Jerome Bruner, Cognitive Psychologist in the field of Instructional Psychology:
"There is little beyond ideology to commend the Hanna program [Paul Hanna of Columbia Teachers College] and its endlessly bland versions." [Link to Hoover Institution report on Hanna: "Paul Robert Hanna: A Life of Expanding Communities"]
"Whatever we know about memory, thought, passion, or any other worthy human process tells us that it is not the known and the settled but the unknown and the unsettled that provokes the use of the mind, the awakening of consciousness. … Starting kids off with the familiar and then going out to the unfamiliar is altogether in violation of this deep principle of thought and of narrative."
Bruno Bettelheim, Professor of Education at the University of Chicago:
"The presently taught curriculum in the social sciences in the early grades is a disservice to the students and a shame for the educational system.

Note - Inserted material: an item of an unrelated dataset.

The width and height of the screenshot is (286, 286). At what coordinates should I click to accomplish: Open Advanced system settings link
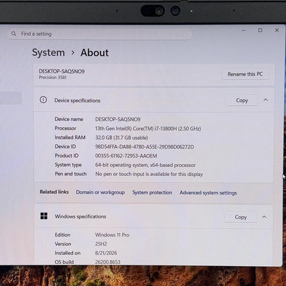tap(208, 193)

Children of this age are sufficiently surrounded by the realities of their lives.... What children of this age need is rich food for their imagination, or a sense of history, how the present situation came about... What formed the cculture of the past, such as myths, is of interest and value to them, because these myths reflect how people tried to make sense of the world."
Kieran Egan, recipient of education Nobel-like Gravemeyer Award for research in early childhood education:
"The elementary social studies curriculum 'expresses a contempt for children's intelligence.' Of instructional practices in the upper grades that attempt to teach history by first introducing students to a contemporary real world situation with its complex problems to be solved: 'Much more is to be gained by teaching disciplined historical thinking than by having [students] engage, while conceptually unprepared, the crucial issues that beset our society at the present.'"
College Students' Historical Illiteracy: Smith College professor R. Jackson:
"Students come to us having sat around for twelve years expressing attitudes toward things rather than analyzing. They are always ready to tell you how they feel about an issue, but they have never learned how to construct a rational argument to defend their opinions."
Harvard Professor Alan Heimert encounters students who "are aware that someone oppressed someone else, but they aren't sure exactly what took place and they have no idea of the order in which it happened."
("Social Studies: the 'Integrated' Curriculum that Failed History," by Lil Tuttle, Education Director, Clare Booth Luce Institute, 1999)
Engineered numbness
That, in a nutshell, is how historical ignorance - numbness - is engineered from a a very early age. It gets little better in that later grades. A couple of quotes from two-time Pulitzer Prize winning historian David McCullough sum up the state of affairs:
How well do public school textbooks serve the vital cause of preserving historical memory?
McCullough: "It is as if they were designed to kill anyone's interest in history. A child made to read these books would ask, 'What did I do wrong today that I am being so punished?'"
("Textbooks Flunk Test," Washington Times, March 28, 2004)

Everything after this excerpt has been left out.